Raymond H. Thompson (Author) interviewed Rosemary Sutcliff for the periodical Avalon to Camelot in 1986. In the introduction he wrote:
Though perhaps best known for historical novels set in Roman Britain, such as The Eagle of the Ninth (1954), Rosemary Sutcliff has written some of the finest contemporary recreations of the Arthurian story. She introduces us to Arthur in The Lantern Bearers (1959), a book for younger readers that won the Carnegie Medal, and in Sword at Sunset (1963) she continues his tale in his own words. She has also retold the Arthurian legend with clarity and elegance in Tristan and Iseult (1971), The Light Beyond the Forest (1979), The Sword and the Circle (1981), and The Road to Camlann (1981). Her later novels were set in the more recent past, but she returned to Dark Age Britain for her … novel The Shining Company (London: Bodley Head), which is based upon the Gododdin. This poem, composed about 600 A.D. in North Britain by the bard Aneirin to commemorate a band of British warriors who fell in battle against the Angles, is of special interest in that it provides us with the earliest mention of Arthur’s name and Sutcliff’s novel preserves the Arthurian echoes.
Source: Interview with Rosemary Sutcliff | Robbins Library Digital Projects.
Over at the Facebook page for Rosemary Sutcliff readers have been robust about the error of The Booktrust’s ways in excluding Rosemary Sutcliff from their attempt to list the 100 best children’s books of the last 100 years. I asked for help in compiling a broadside.

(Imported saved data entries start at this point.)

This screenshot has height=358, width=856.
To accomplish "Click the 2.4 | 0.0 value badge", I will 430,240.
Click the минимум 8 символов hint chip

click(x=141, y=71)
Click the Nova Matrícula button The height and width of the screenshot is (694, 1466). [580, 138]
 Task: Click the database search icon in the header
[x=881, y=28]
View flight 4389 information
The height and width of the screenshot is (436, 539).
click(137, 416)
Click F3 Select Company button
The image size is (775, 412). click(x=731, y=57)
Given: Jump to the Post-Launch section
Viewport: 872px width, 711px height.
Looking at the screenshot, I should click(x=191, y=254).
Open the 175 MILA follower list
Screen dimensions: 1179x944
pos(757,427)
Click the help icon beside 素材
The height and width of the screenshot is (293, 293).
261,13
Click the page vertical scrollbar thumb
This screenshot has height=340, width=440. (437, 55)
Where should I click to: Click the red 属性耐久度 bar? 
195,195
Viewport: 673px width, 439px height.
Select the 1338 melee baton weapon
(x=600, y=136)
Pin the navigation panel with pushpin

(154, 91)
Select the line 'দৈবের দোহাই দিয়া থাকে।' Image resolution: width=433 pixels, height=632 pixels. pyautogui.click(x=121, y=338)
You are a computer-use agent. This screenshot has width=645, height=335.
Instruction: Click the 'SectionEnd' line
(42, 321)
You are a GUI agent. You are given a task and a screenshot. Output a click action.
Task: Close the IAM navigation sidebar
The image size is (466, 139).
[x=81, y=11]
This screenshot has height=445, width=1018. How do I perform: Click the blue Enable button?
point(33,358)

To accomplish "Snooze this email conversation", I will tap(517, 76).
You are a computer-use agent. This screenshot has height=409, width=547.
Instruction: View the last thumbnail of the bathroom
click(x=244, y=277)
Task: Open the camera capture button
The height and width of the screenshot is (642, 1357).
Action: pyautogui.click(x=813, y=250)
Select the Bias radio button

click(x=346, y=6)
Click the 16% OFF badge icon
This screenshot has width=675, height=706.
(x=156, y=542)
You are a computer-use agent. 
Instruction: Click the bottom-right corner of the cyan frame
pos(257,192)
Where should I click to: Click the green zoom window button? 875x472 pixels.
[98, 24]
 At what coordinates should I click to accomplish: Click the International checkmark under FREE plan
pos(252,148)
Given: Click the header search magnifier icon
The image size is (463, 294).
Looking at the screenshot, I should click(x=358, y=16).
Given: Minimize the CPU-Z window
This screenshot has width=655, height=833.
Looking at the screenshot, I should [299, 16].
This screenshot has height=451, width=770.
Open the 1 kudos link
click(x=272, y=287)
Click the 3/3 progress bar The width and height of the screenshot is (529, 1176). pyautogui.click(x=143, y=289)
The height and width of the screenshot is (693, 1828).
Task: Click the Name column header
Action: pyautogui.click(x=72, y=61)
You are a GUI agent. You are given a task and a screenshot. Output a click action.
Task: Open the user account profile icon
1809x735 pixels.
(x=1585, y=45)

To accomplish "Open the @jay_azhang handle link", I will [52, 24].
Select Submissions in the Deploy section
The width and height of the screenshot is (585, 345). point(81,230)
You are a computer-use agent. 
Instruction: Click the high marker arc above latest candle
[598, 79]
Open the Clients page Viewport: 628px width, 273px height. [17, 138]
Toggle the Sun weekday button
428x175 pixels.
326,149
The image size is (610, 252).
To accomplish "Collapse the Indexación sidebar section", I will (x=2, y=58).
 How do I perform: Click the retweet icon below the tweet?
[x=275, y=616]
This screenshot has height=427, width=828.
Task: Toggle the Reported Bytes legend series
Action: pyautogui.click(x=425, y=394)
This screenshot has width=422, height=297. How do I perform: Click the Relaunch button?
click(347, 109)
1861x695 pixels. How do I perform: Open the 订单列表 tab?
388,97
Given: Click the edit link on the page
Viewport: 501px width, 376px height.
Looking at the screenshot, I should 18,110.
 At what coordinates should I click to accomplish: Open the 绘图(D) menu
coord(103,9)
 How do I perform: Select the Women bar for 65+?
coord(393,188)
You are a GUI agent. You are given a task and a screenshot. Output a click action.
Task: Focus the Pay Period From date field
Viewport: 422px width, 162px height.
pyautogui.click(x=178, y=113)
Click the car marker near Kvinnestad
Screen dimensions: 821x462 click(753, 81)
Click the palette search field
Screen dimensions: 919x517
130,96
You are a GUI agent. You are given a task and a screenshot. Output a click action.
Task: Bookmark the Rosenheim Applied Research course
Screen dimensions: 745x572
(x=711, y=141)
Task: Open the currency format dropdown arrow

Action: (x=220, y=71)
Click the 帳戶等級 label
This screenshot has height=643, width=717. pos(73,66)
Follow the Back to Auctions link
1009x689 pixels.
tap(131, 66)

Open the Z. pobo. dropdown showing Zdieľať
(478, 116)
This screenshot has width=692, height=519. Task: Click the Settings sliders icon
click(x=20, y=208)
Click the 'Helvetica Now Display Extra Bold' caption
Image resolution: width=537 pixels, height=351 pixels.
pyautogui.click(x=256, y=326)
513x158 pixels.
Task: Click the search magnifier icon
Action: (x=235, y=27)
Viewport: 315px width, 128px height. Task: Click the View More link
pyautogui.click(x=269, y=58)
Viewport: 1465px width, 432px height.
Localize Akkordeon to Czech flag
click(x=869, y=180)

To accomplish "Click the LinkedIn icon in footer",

I’m not sure this will help, but the books I enjoyed when I was 11 still engage me at 63! I’ve never felt that Rosemary Sutcliff writes for children alone. There’s probably no more poignant tale than The Lantern Bearers. Also, she has a talent for dialogue in an historical context which is unsurpassed. Most children’s authors have nothing remotely like it. (Roy Marshall)
Rosemary Sutcliff’s books last in the mind and heart. I am 63 now and they stand out as Beacons from my childhood. I have reread many in mid and later life and they are even better. I am with Roy, The Lantern Bearers is my favourite – so evocative and of our own end times too. (Rob Patterson)
Rosemary Sutcliff’s Roman books, starting with the Eagle of the Ninth (but I read all the others – The Mark of the Horse Lord was probably the one that really inspired me), were one of the influences that led me to study archaeology.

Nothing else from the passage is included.